**DIRECTION**
Set down, word for word, the lines of the records that open with the line containing "You are a GUI" and close with the line containing "This screenshot has width=1080, height=836.", both of those lines included. Reproduce only those lines.

**MATERIALS PROVIDED**
-=-=-

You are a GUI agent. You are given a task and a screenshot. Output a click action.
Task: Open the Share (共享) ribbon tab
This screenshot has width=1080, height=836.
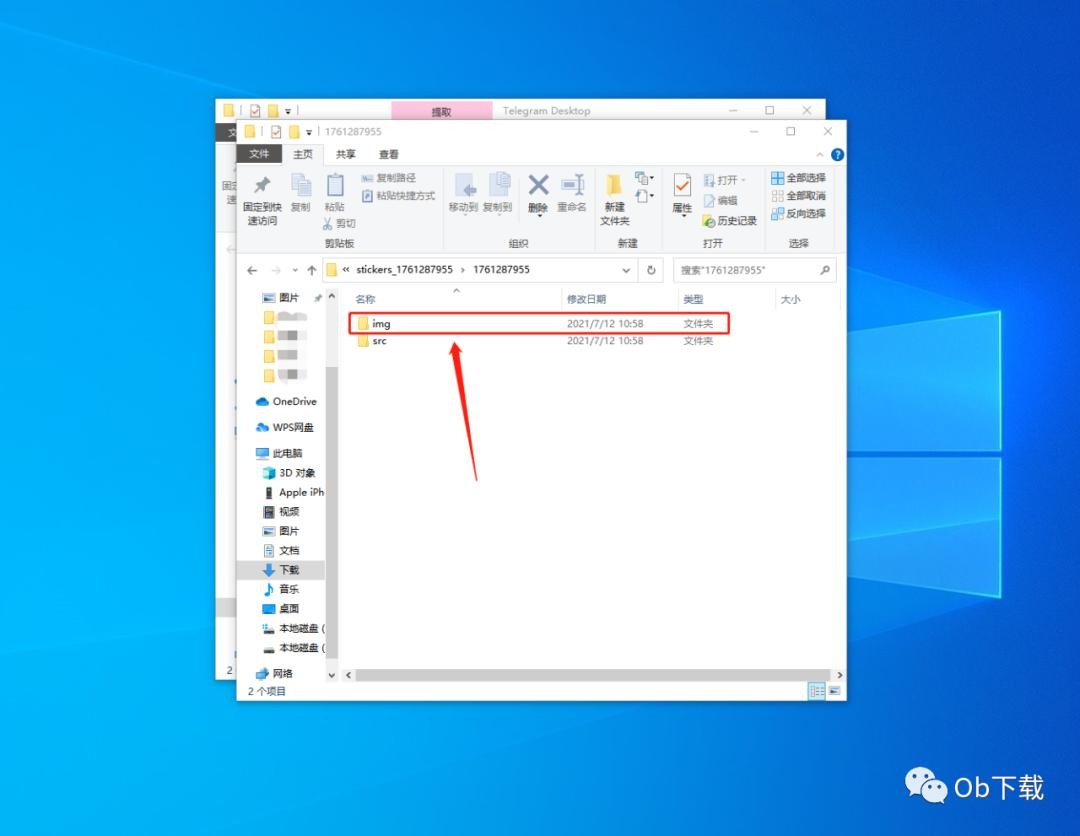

-=-=-

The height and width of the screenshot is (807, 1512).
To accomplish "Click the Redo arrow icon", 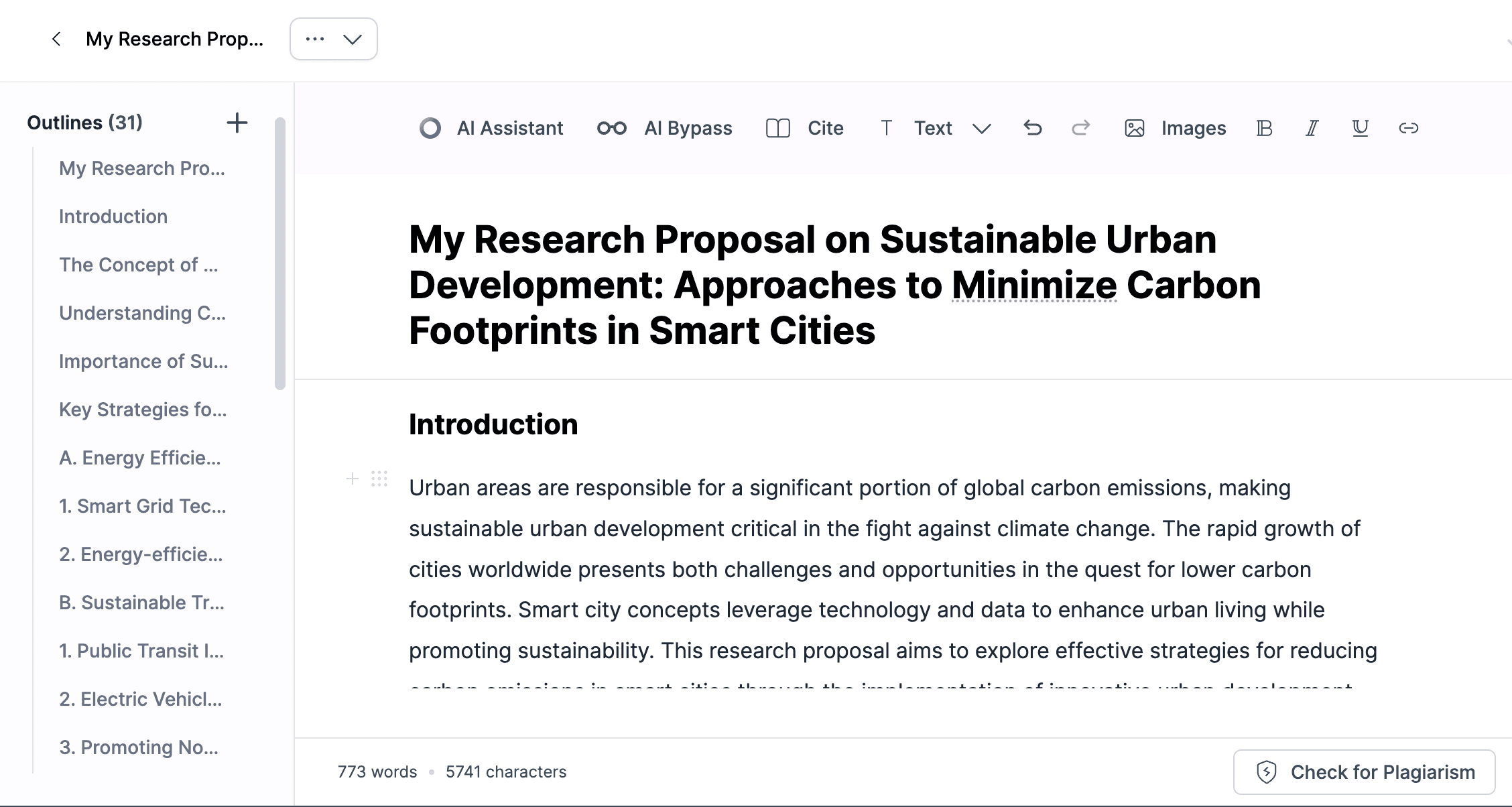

-=-=-

**TASK OUTPUT**
You are a GUI agent. You are given a task and a screenshot. Output a click action.
Task: Open the Share (共享) ribbon tab
This screenshot has width=1080, height=836.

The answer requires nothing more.